A stillbirth is when a baby dies after the 24th week of a pregnancy or during birth.
It’s a devastating experience for parents and can affect you and your family in ways you don’t expect.
How you might be feeling
Your emotions will likely be in turmoil and you might feel angry, guilty, sad and lonely but also love and pride. There’s no right or wrong way to feel.
If you already have children, think about how they might be feeling too and what support they’ll need.
This is a very difficult time for you and everyone close to you so it’s important to support each other and ask for help if you need it.
Causes of stillbirth
The stillbirth or death of a newborn baby can happen for lots of reasons and doctors don’t yet know all the causes.
Some are linked to problems with the placenta or mum’s health and others to the baby's health or development but in some cases the reason can’t be explained.
Death during pregnancy
If your baby dies before birth, labour is usually induced. Going through labour and giving birth is the safest option for most women, even though it can be very distressing.
It’s natural to want to know why this happened. It’s not always possible to know why your baby died and that can be hard to come to terms with.
Your midwife and obstetrician will be there to support you through it. They will tell you what to expect and give you whatever help you need.
Should I hold my baby?
Your midwife or doctor will ask if you’d like to see or hold your baby. You might want to involve other members of your family too.
If you’re worried about what your baby looks like, your midwife or doctor can describe them to help you decide. Many parents find it comforting to see, touch and hold their baby and, if you want to, you can bath and dress them.
Your midwife can talk to you about a Cuddle Cot, a special cooling mattress inside a cot which can let you spend more time with your baby in the hospital or at home.
This gives you more time to say goodbye, with the support of family and friends.
If the hospital doesn’t have a Cuddle Cot then there are other organisations that can organise one for bereaved parents.
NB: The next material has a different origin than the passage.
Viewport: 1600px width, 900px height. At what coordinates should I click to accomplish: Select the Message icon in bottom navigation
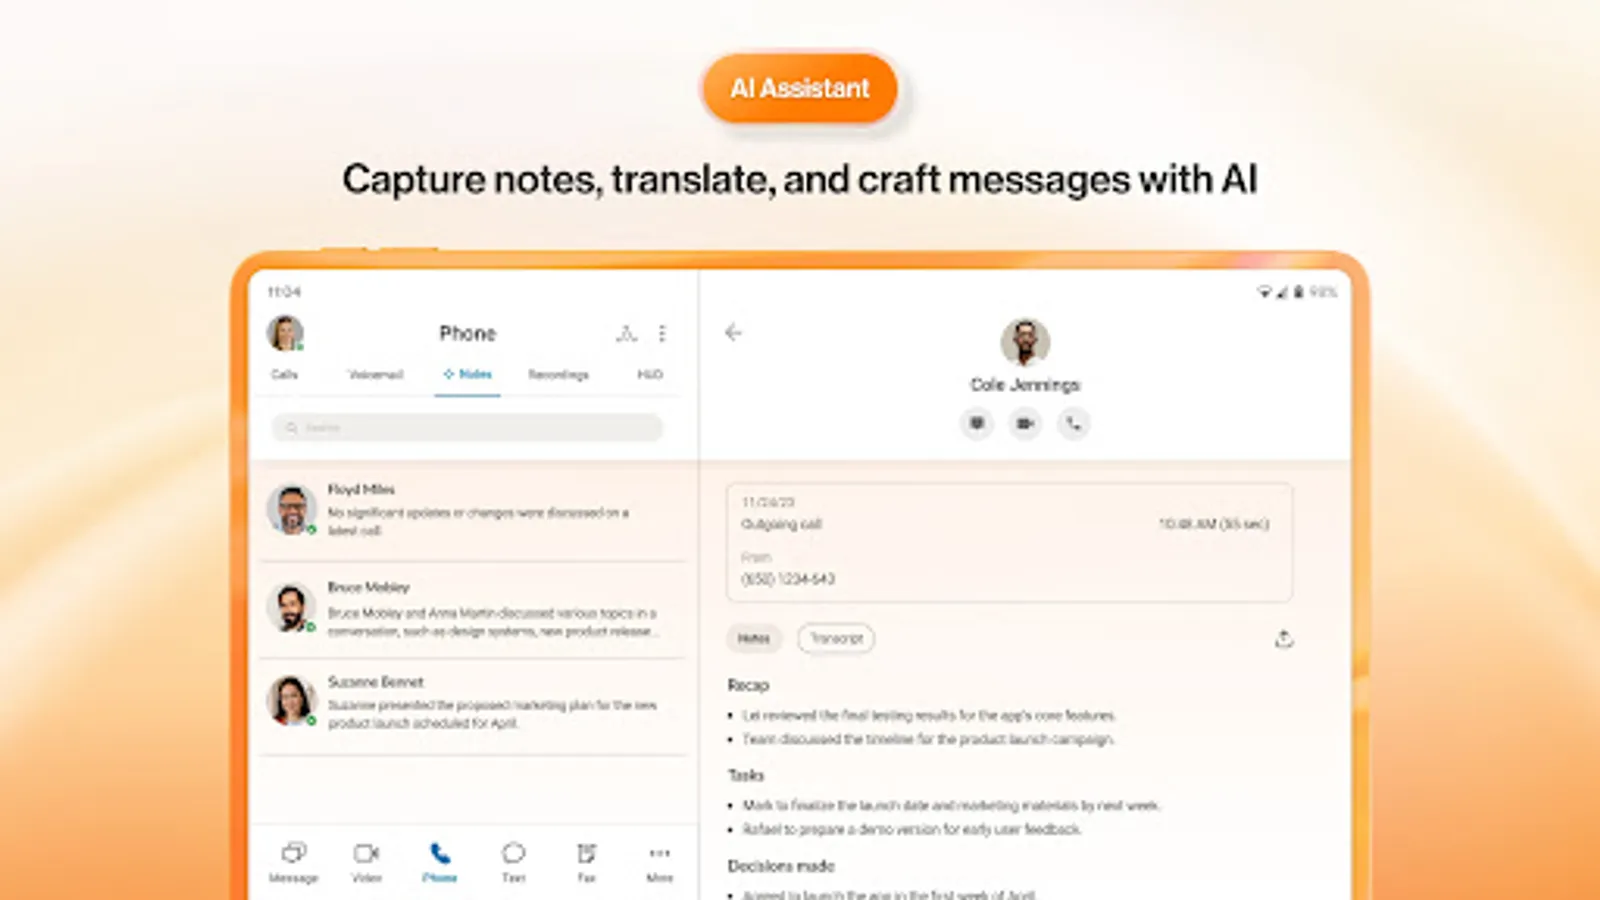[x=294, y=860]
Ask your midwife.
After a stillbirth
What you choose to do is very personal and individual, as is the way you grieve.
Specialist help and support is available for parents and families who have lost a baby and your midwife, family nurse and health visitor can help you to find the right support locally.
Registering a stillbirth
Your baby’s stillbirth must be registered. Your midwife and the hospital staff can advise you how to do this.
You can’t officially register a baby lost before 24 weeks of pregnancy, but some hospitals will give you a certificate in memory of your baby if you ask.
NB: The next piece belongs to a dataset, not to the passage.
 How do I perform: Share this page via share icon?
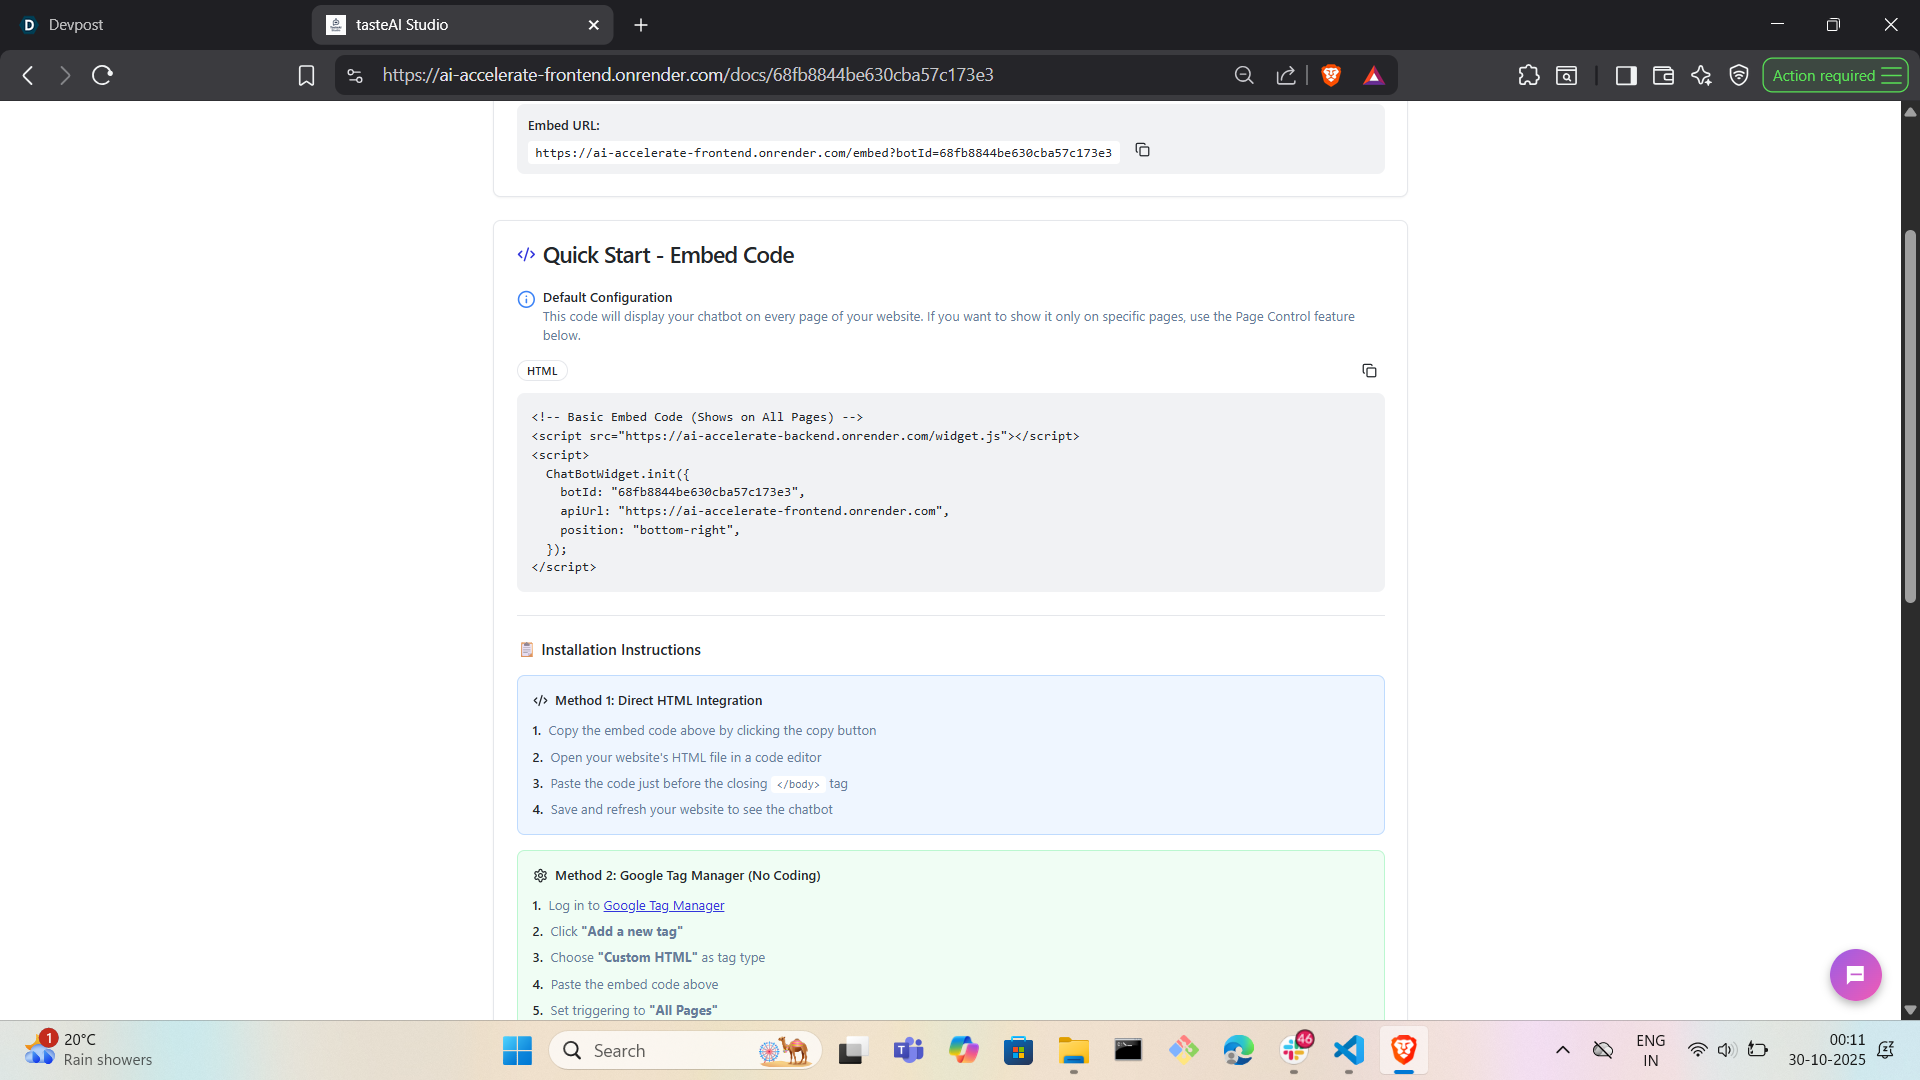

More about registering the death of a baby
You’ll need time to think what you’d like for your baby’s funeral. This could be a burial or cremation with a service in the style of your choice. Take as much time as you need to decide on the right way to say goodbye.
All hospitals in Scotland will offer a funeral service for your baby free of charge or you may choose to make your own private arrangements, which can give you more choice and control.
More about funeral arrangements
Coping with the loss of a baby
Everyone reacts differently to the loss of a baby. Your emotions might be overwhelming and you might feel physically drained too.
Take time to rest and look after yourself. It’s important to know you are not alone and have done nothing wrong.
More about coping with the loss of a baby
If you lost your baby after 13 weeks, you'll be offered a post-mortem (autopsy). This is a medical investigation to try to understand what happened and find out if there are issues that could affect a future pregnancy
Whether or not to have a post-mortem can be a difficult decision and you’ll be given support and time to think it over. If you have questions or worries, ask the person who discusses the post-mortem with you.
Recovering from a stillbirth
You will need care from your midwife and doctor to make sure your body is recovering. Your midwife will assist you through all the decisions you need to make and help you to find the right support.
You don’t have to manage alone and it can sometimes help to talk with others who have been through baby loss. You, your baby’s father or your partner and your family are likely to need time to grieve.
Remembering your baby
Some parents find it helps to do something to remember their baby, like:
- creating a space in their garden
- saying a prayer
- writing a poem
Others keep photographs, handprints or footprints, or locks of their baby's hair in a memory box. No matter what stage of pregnancy your loss is, you can make a memory box – ask your midwife about this. Some hospitals give special boxes to parents just for this.
Some parents don’t want to do any of these things, and that’s okay too. There’s no right or wrong way.